---- Records shown

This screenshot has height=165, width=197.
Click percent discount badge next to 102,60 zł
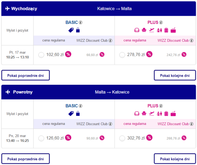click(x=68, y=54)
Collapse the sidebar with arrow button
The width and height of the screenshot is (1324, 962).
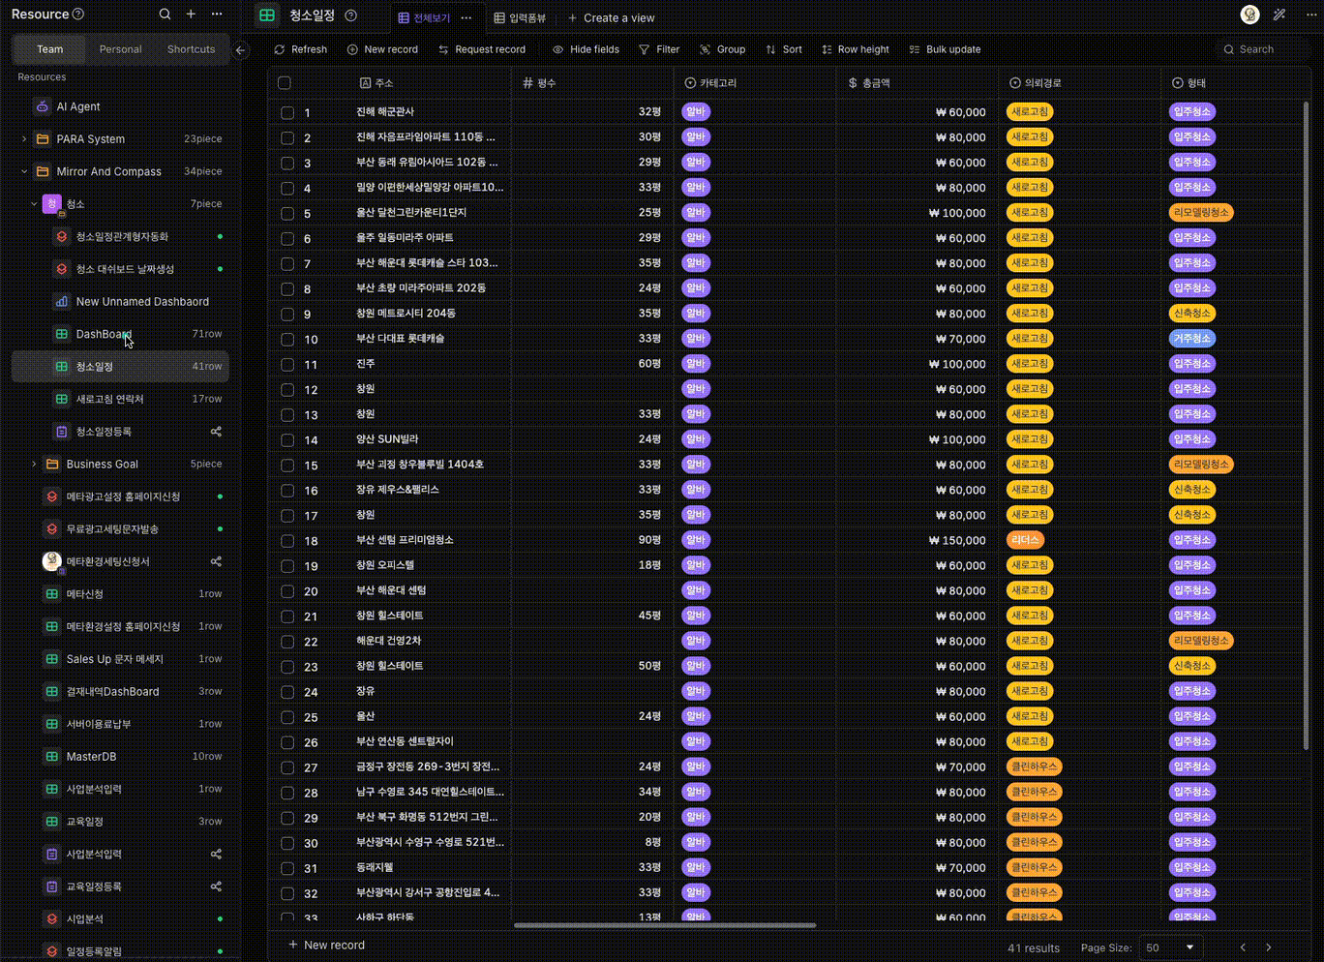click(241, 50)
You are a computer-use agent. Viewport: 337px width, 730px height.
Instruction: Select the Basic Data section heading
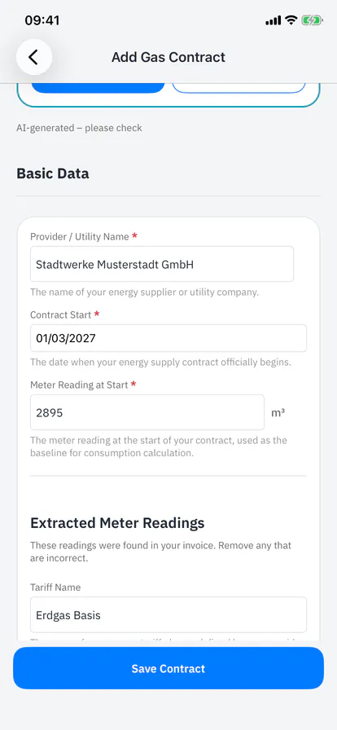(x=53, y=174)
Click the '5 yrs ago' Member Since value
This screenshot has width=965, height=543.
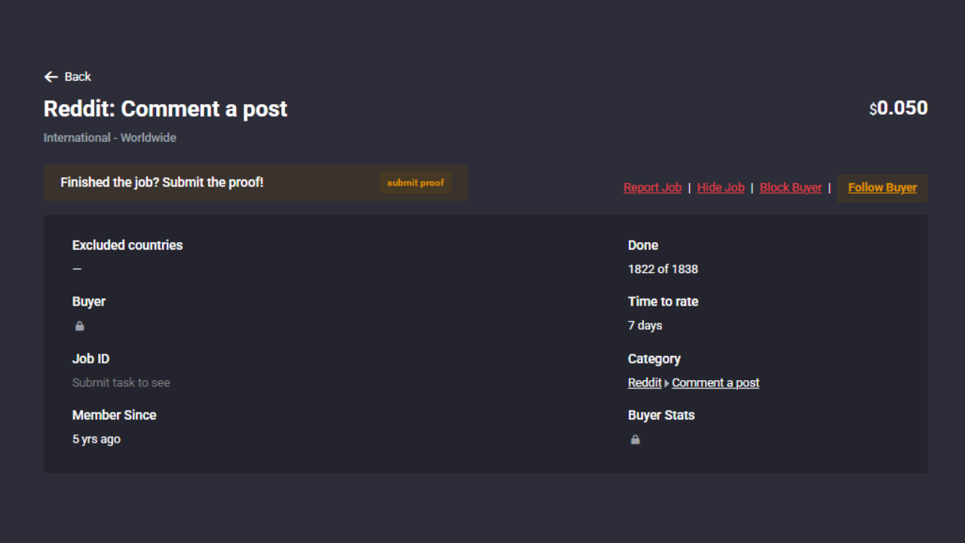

--------

Your task: Your task is to print exactly the lines from the one containing "The width and" through the final line of the records above, with no pictures and nothing more.

Output of the exercise:
The width and height of the screenshot is (1324, 962).
click(241, 50)
You are a computer-use agent. Viewport: 337px width, 730px height.
Instruction: Select the Basic Data section heading
(x=53, y=174)
Click the '5 yrs ago' Member Since value
This screenshot has width=965, height=543.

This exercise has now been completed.